I was tempted during the speech of the hon. Member for North Leeds (Mr. Peake) to make replies to one or two of the observations which he made, but I do not wish to prolong the Debate. I would only say to the hon. Member that I think that perhaps the figures to which he referred with regard to the membership of the Nottinghamshire Miners' Association and the Nottinghamshire Industrial Union were as nearly correct as was possible; but he must also remember that for 10 years the men have been paying into the Nottinghamshire Miners' Association, although they knew that their officials never had access to a single colliery office. For io years they have paid without representation, and that is the maximum loyalty one might expect from anybody employed in this country. Therefore, should there be one-third of the Nottinghamshire miners outside any organisation, it is for one of two reasons; either it is because they would not go into the Spencer union or they did not feel it necessary to join the Nottinghamshire Miners' Association because that carried with it no representation.

The hon. Member made only one other observation on which I will comment, because I think it is the general feeling of all hon. Members who want a settlement of the dispute that the less we Fay about Harworth the better. The hon. Member said that the Harworth owners are very disappointed with the tone and temper of the men. The hon. Member must know that in any mining area such as Harworth, which is isolated from a town, the nearest town being some 10 miles away, during the first 10, 15 or 20 years of the lifetime of a new colliery men drift in from all parts of the British Isles. If conditions are not nearly as good as they had imagined they might be, they become birds of passage. Men do not settle down to work, to homes, to cultivating their gardens and developing a social life, for they are there to-day and gone to-morrow. It is only when the management and the men find a reasonable common level for the purpose of collective bargaining in the fullest sense that the men commence to settle down, and there is a settled mining village where relations improve from day to day and from year to year, and one gets what I think I may safely say exists in many parts of Yorkshire at the moment.
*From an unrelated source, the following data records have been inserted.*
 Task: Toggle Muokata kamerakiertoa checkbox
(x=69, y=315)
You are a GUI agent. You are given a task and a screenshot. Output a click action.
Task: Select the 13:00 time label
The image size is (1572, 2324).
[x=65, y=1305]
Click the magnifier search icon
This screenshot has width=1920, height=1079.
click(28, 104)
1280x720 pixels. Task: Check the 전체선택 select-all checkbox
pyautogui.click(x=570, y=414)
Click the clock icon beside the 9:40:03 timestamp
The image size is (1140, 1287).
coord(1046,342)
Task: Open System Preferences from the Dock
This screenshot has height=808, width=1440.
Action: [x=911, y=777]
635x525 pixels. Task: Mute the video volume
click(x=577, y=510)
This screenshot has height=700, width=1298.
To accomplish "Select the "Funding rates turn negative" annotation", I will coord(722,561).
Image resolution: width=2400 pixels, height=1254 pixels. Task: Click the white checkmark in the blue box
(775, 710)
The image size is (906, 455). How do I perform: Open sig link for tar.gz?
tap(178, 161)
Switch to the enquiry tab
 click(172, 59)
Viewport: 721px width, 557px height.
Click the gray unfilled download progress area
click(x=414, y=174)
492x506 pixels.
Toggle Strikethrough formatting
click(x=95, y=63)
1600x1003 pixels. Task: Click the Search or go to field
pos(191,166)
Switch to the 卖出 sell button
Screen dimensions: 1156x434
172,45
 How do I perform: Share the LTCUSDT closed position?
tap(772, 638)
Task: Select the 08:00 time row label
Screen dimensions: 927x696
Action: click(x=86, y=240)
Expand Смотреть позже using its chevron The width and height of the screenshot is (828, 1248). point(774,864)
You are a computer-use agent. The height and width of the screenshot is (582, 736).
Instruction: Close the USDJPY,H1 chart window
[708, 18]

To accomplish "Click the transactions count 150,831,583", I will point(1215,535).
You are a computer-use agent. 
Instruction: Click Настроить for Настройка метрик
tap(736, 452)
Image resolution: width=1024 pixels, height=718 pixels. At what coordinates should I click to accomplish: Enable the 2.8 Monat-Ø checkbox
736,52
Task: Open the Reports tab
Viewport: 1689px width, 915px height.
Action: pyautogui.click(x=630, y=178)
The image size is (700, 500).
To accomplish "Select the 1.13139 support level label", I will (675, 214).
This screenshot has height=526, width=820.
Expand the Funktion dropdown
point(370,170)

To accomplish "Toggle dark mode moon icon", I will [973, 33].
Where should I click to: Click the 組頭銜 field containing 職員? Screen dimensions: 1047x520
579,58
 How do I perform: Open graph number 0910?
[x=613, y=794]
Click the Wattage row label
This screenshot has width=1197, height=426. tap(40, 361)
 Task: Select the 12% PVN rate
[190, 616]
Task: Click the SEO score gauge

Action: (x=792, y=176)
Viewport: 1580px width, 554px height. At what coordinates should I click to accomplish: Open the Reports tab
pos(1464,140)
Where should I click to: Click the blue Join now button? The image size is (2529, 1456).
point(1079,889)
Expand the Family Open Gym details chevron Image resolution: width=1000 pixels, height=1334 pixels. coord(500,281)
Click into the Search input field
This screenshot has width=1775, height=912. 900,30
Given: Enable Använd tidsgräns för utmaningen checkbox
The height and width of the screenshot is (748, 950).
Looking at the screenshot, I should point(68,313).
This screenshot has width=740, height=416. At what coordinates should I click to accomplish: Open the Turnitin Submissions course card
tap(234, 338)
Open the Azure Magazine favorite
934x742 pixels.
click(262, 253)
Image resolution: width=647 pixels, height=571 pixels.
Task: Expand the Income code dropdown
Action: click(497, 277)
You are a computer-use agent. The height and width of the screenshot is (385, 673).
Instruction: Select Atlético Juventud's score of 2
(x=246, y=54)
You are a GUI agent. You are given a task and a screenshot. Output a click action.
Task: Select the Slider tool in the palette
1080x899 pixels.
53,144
Therefore, if the disappointment of the Harworth coalowners has been severe, it is probably due to the fact that they have never recognised the Nottinghamshire Miners' Association as the negotiating body for their employes. No miner working in the Harworth colliery has had representation at the colliery office from the Nottinghamshire Miners' Association. Whether it was a momentary domestic dispute, a trifling dispute or a fundamental one, there was no representation; there was no sense of security and no contentment in the village. Hence there was a bird-of-passage population and the absence of those settled conditions that one likes to see. There the situation is at the moment. However, I am convinced that if the response to the Prime Minister's appeal is what I hope it will be, and what it really ought to be, Harworth will quickly settle down as happily and contentedly as Bentley, where the same company own mines and employ a large body of people, and where for 40 years they have never had a strike. They have their day-to-day difficulties, and no doubt the men are not always right and the employers are not always right. But so long as they have the appropriate machinery, the difficulties come and go. I hope if this Debate is not going to be continued and the responsibility is landed where it ought to be, that the response to the Prime Minister's noteworthy appeal will be real and will avoid a national stoppage.

Motion made, and Question, "That the Chairman do report Progress, and ask leave to sit again," put, and agreed to.—[Sir G. Penny.]

Committee report Progress; to sit again To-morrow.

The remaining Orders were read, and postponed.